EMERGING MARKETS-Brazil rates rise on higher-than-expected inflation

* Brazil consumer inflation above all estimates in a Reuters poll

* Interest-rate contract maturing Jan 2015 hits 1-1/2 month high

* Yield curve steepens in sign of future inflation problems

By Walter Brandimarte

RIO DE JANEIRO, Jan 23 (Reuters) - Brazil’s interest-rate contracts rose on Wednesday after data showed consumer inflation started the year well above market estimates, suggesting the central bank may be forced to raise interest rates down the road.

The domestic yield curve steepened, with the interest rate contract maturing in Jan 2015 hitting its highest level since the end of November, after data showed the benchmark IPCA consumer price index rose 0.88 percent in the month to mid-January.

Economists expected the index to climb 0.83 percent, according to the median of 31 estimates. The highest forecast was for a 0.87 percent rise.

The contract maturing Jan 2016 climbed 3 basis points to 8.42 percent.

“The yield curve is steepening further. Medium- and long-term rates are rising.
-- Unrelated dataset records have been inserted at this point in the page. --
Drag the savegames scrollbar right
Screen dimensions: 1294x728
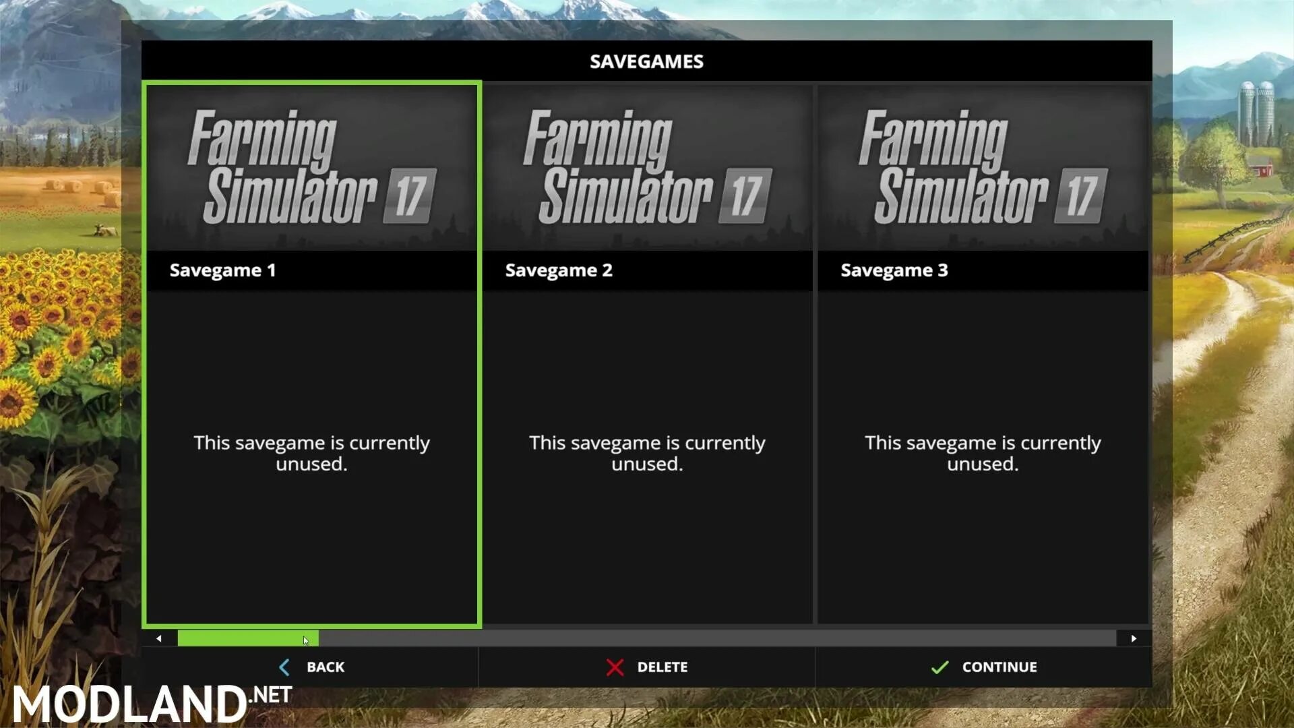click(1134, 638)
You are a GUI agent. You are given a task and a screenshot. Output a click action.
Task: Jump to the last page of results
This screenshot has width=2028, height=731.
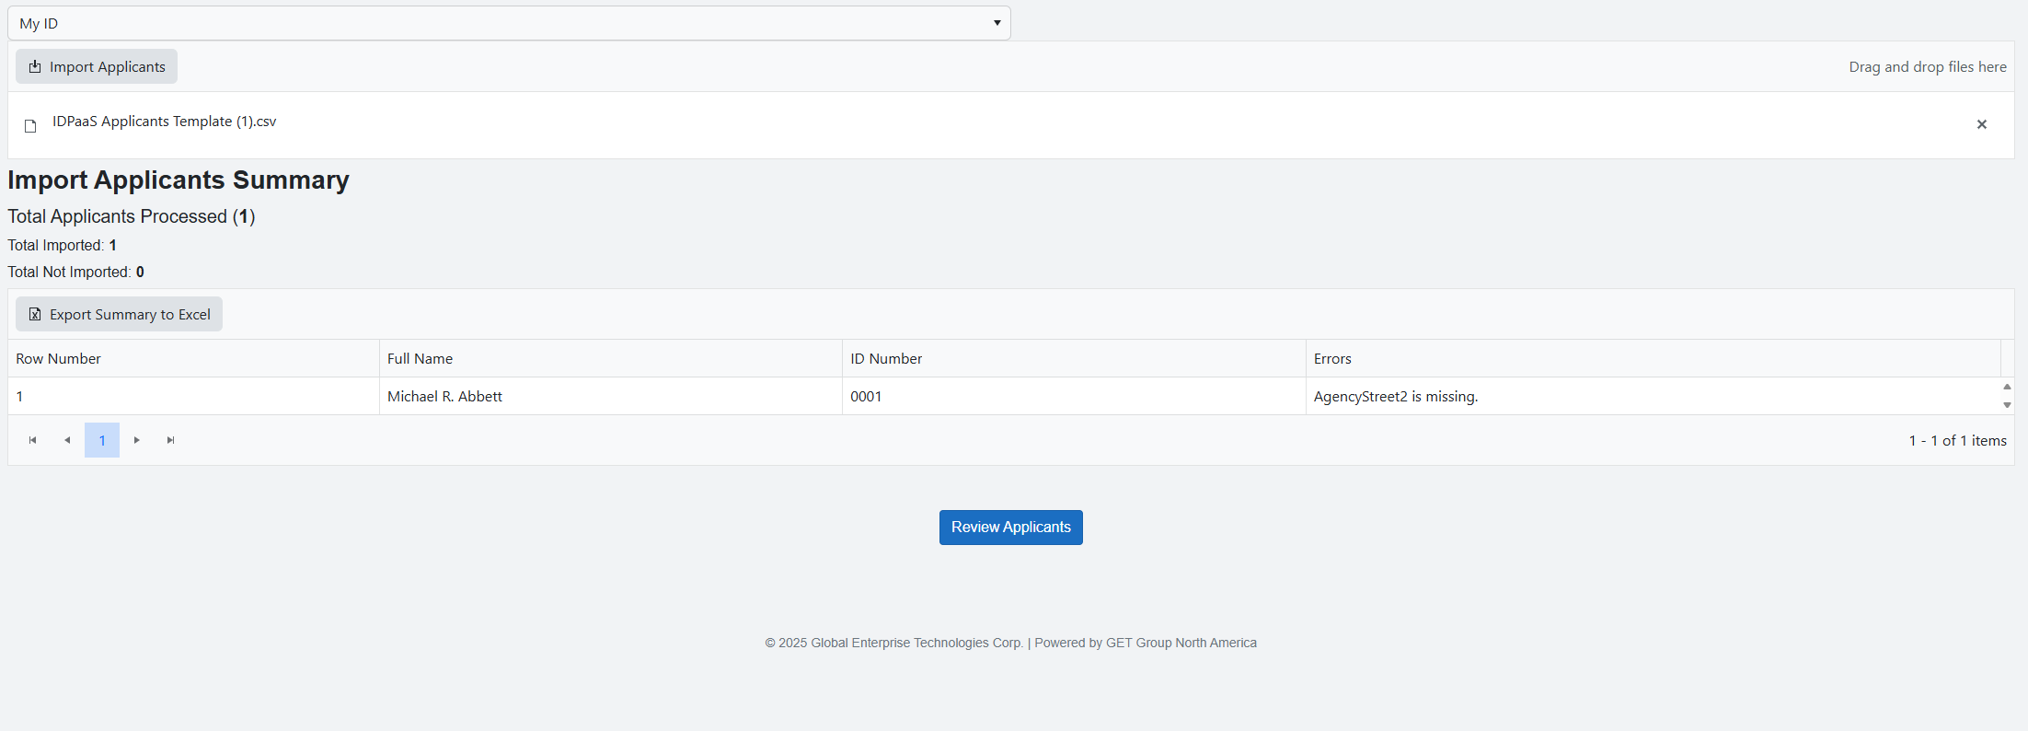[170, 440]
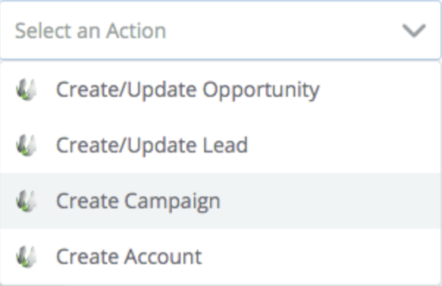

That’s because we don’t see any change in monetary policy in the short term, but inflation problems are piling up,” said Silvio Campos Neto, an economist with Tendencias, a consultancy in Sao Paulo.

Brazil’s central bank is widely expected to leave the base Selic rate at its current all-time low of 7.25 percent for a “prolonged period” as it tries to boost a faltering economic recovery without adding to inflation pressures.

But many economists fear that low interest rates alone will do little to support Brazil’s growth, while fueling inflation that already runs well above the center of a 4.5 percent government target -- which includes a tolerance margin of 2 percentage points.

Tendencias currently forecasts Brazil’s consumer inflation to close 2013 at 5.8 percent. “But there are upside risks to that forecast,” said Campos Neto.

With an expected increase in fuel prices in the next few weeks, Brazil’s inflation will likely remain under pressure in the next couple of months.

But members of President Dilma Rousseff’s economic team estimate it will then start to gradually ease, converging to the center of the government target “in a more linear way.”

Such a forecast has still not convinced analysts, however.

“That sounds like a very optimistic scenario, considering all the factors we have seen,” said Tendencias’ Campos Neto.